Christian Roulleau, qui vient d’en reprendre la représentation en France, pourra vous fournir toutes les informations utiles alors n’hésitez pas à le contacter si vous prévoyez un voyage halieutique chez nos cousins québécois.
Renseignements :
Christian Roulleau
06 18 37 03 86

La haute vallée de l’Aude
L’Aude est un petit fleuve côtier qui se jette en Méditerranée, tout près de la frontière du département qui porte son nom et de l’Hérault. En amont de Limoux (célèbre pour sa blanquette), qui marque l’entrée dans la haute vallée de l’Aude, le fleuve est classé en première catégorie piscicole et abrite une population de truites et d’ombres.
La société de pêche « La Garbuste Campenoise », rattachée à l’AAPPMA de Quillan, gère un linéaire de plusieurs kilomètres de l’Aude autour de Campagne- sur-Aude. Son dynamique président, David Fernandez, se bat avec son conseil d’administration pour protéger le fleuve et ses affluents.
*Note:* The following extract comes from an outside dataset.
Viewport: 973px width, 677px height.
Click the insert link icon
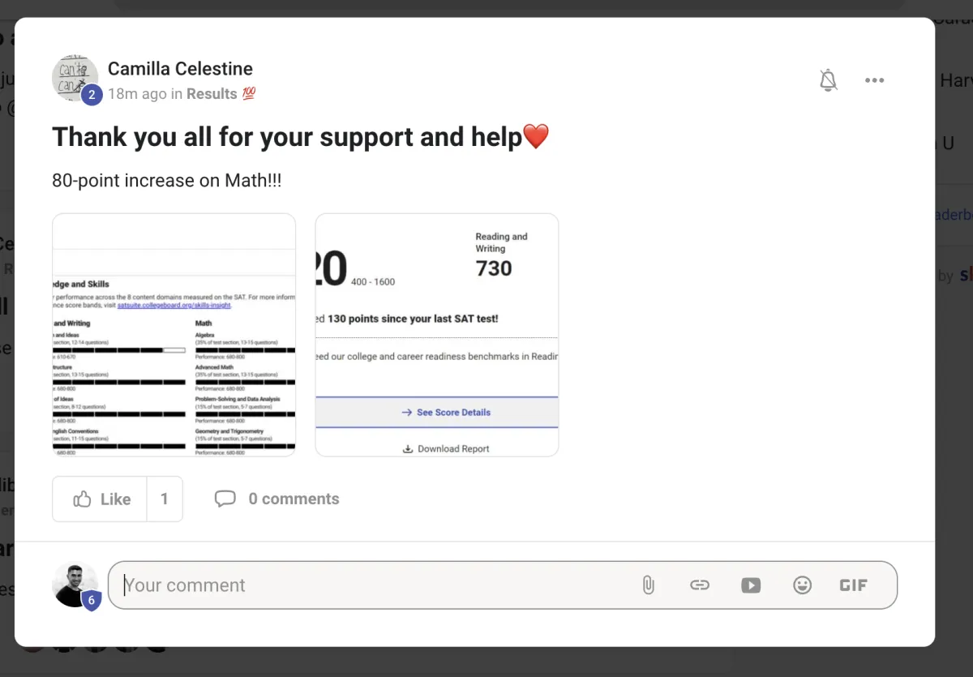(x=699, y=585)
Dans cet environnement préservé de la haute Vallée, la société de pêche doit toutefois se battre pour limiter les atteintes portées au milieu par la multitude des ouvrages hydroélectriques situés en amont, tant du point de vue des marnages que d’une nuisance beaucoup plus sournoise qui est l’ensablement du cours d’eau. Les ouvrages empêchent en effet un vrai fonctionnement du fleuve et l’évacuation régulière, lors des crues, de ce matériau naturel arraché au bassin versant.Le sable colmate les frayères et réduit la productivité et la biodiversité du fleuve. La société de pêche ne pratique plus qu’une gestion patrimoniale de la truite et travaille sur les milieux et la lutte contre les atteintes qui lui sont portées. L’ombre commun a été introduit sur la rivière, où il s’est implanté avec succès. Nous avons pu constater lors de notre visite que les populations d’ombres adultes étaient bien présentes, et surtout observer partout dans les bordures des populations d’ombrets et de truitelles de l’année tout bonnement impressionnantes.
David Fernandez a compris que pour pouvoir mener à bien sa mission et obtenir l’écoute nécessaire auprès des décisionnaires, il fallait aussi apporter des réponses économiques.